◆ **Input records**
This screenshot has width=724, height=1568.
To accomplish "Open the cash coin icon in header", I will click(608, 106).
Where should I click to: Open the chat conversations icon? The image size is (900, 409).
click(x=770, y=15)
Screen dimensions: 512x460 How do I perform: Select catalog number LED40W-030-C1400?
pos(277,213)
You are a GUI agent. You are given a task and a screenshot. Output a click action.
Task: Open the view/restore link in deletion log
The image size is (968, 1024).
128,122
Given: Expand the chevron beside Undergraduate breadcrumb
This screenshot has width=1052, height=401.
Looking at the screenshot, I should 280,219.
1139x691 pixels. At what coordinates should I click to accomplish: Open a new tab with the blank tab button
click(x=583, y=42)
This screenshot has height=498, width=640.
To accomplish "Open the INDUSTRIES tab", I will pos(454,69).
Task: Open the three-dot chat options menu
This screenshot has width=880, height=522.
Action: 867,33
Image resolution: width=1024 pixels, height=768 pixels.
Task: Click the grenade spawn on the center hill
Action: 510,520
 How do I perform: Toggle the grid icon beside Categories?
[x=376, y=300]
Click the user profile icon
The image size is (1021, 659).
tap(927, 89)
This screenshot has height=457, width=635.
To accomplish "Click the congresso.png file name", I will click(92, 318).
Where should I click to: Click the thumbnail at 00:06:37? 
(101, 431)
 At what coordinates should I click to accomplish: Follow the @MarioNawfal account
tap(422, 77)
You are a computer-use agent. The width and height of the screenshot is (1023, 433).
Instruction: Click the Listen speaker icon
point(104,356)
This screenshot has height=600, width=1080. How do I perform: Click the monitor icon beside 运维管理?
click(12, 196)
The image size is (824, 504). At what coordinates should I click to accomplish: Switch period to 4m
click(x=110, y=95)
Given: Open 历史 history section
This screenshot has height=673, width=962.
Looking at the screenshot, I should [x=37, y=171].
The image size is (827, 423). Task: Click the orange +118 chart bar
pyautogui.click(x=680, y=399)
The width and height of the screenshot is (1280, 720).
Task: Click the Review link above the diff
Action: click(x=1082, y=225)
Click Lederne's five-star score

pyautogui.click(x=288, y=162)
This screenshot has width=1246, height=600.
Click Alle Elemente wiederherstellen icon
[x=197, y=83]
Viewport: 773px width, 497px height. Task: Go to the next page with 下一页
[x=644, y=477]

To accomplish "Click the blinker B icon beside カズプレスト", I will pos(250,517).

◆ **Task goal**
Transcribe every line of the records, keeping each one exact.

◆ **Answer to this problem**
This screenshot has width=724, height=1568.
To accomplish "Open the cash coin icon in header", I will click(608, 106).
Where should I click to: Open the chat conversations icon? The image size is (900, 409).
click(x=770, y=15)
Screen dimensions: 512x460 How do I perform: Select catalog number LED40W-030-C1400?
pos(277,213)
You are a GUI agent. You are given a task and a screenshot. Output a click action.
Task: Open the view/restore link in deletion log
The image size is (968, 1024).
128,122
Given: Expand the chevron beside Undergraduate breadcrumb
This screenshot has width=1052, height=401.
Looking at the screenshot, I should 280,219.
1139x691 pixels. At what coordinates should I click to accomplish: Open a new tab with the blank tab button
click(x=583, y=42)
This screenshot has height=498, width=640.
To accomplish "Open the INDUSTRIES tab", I will pos(454,69).
Task: Open the three-dot chat options menu
This screenshot has width=880, height=522.
Action: 867,33
Image resolution: width=1024 pixels, height=768 pixels.
Task: Click the grenade spawn on the center hill
Action: 510,520
 How do I perform: Toggle the grid icon beside Categories?
[x=376, y=300]
Click the user profile icon
The image size is (1021, 659).
tap(927, 89)
This screenshot has height=457, width=635.
To accomplish "Click the congresso.png file name", I will click(92, 318).
Where should I click to: Click the thumbnail at 00:06:37? 
(101, 431)
 At what coordinates should I click to accomplish: Follow the @MarioNawfal account
tap(422, 77)
You are a computer-use agent. The width and height of the screenshot is (1023, 433).
Instruction: Click the Listen speaker icon
point(104,356)
This screenshot has height=600, width=1080. How do I perform: Click the monitor icon beside 运维管理?
click(12, 196)
The image size is (824, 504). At what coordinates should I click to accomplish: Switch period to 4m
click(x=110, y=95)
Given: Open 历史 history section
This screenshot has height=673, width=962.
Looking at the screenshot, I should [x=37, y=171].
The image size is (827, 423). Task: Click the orange +118 chart bar
pyautogui.click(x=680, y=399)
The width and height of the screenshot is (1280, 720).
Task: Click the Review link above the diff
Action: click(x=1082, y=225)
Click Lederne's five-star score

pyautogui.click(x=288, y=162)
This screenshot has width=1246, height=600.
Click Alle Elemente wiederherstellen icon
[x=197, y=83]
Viewport: 773px width, 497px height. Task: Go to the next page with 下一页
[x=644, y=477]

To accomplish "Click the blinker B icon beside カズプレスト", I will pos(250,517).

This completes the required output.